WORK INSTRUCTIONS: Set the pictures aside and write down, exactly as they appear, the lines from the one containing "The image size is (2109, 712)." through the end of the material.
==== EXTRACTED MATERIAL
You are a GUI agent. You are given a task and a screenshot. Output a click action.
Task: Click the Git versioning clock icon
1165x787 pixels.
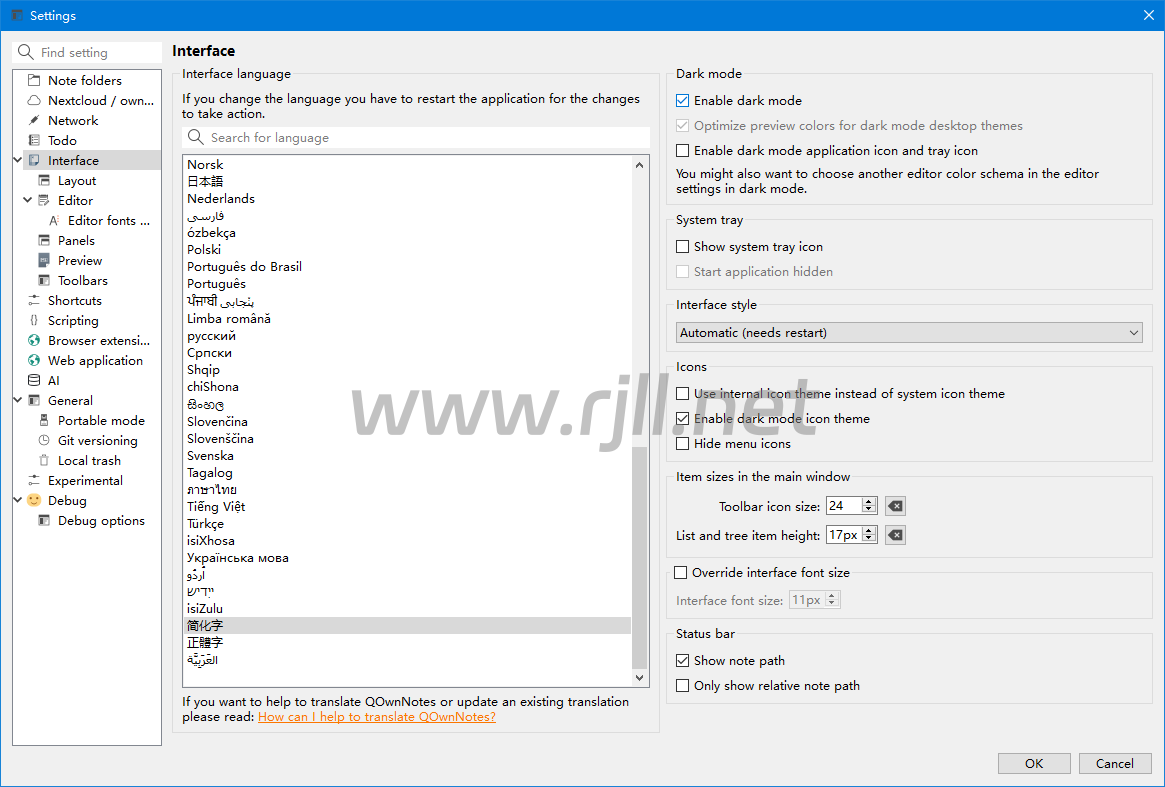click(44, 441)
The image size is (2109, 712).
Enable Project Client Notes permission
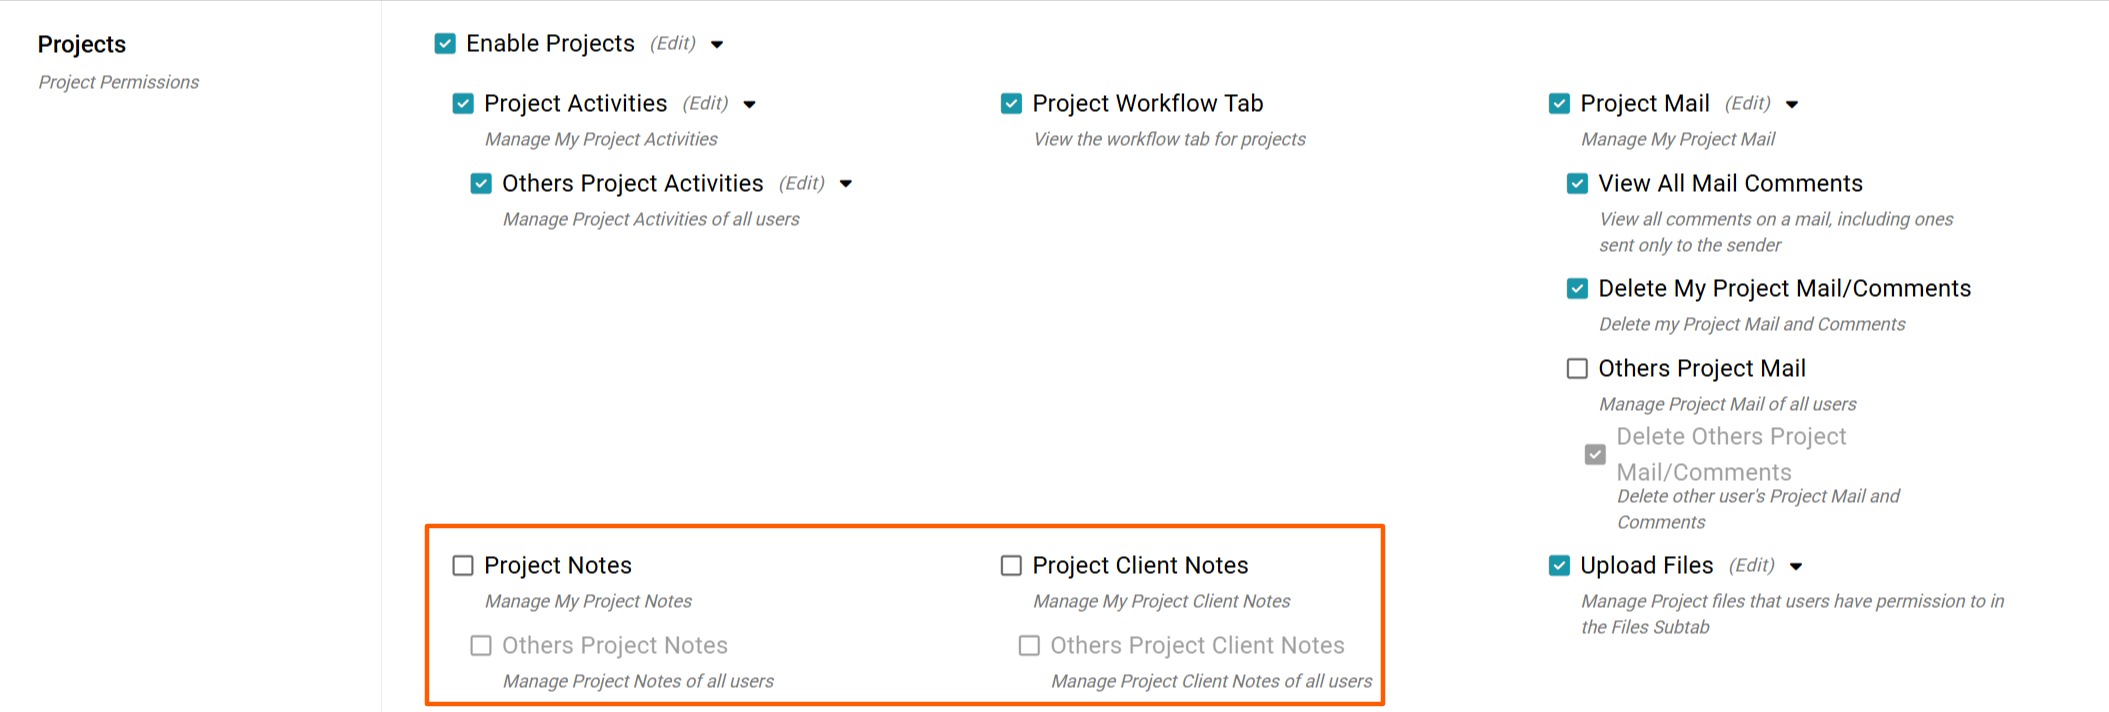coord(1011,566)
========
RESPONSE AREA:
The image size is (2109, 712).
Enable Project Client Notes permission
coord(1011,566)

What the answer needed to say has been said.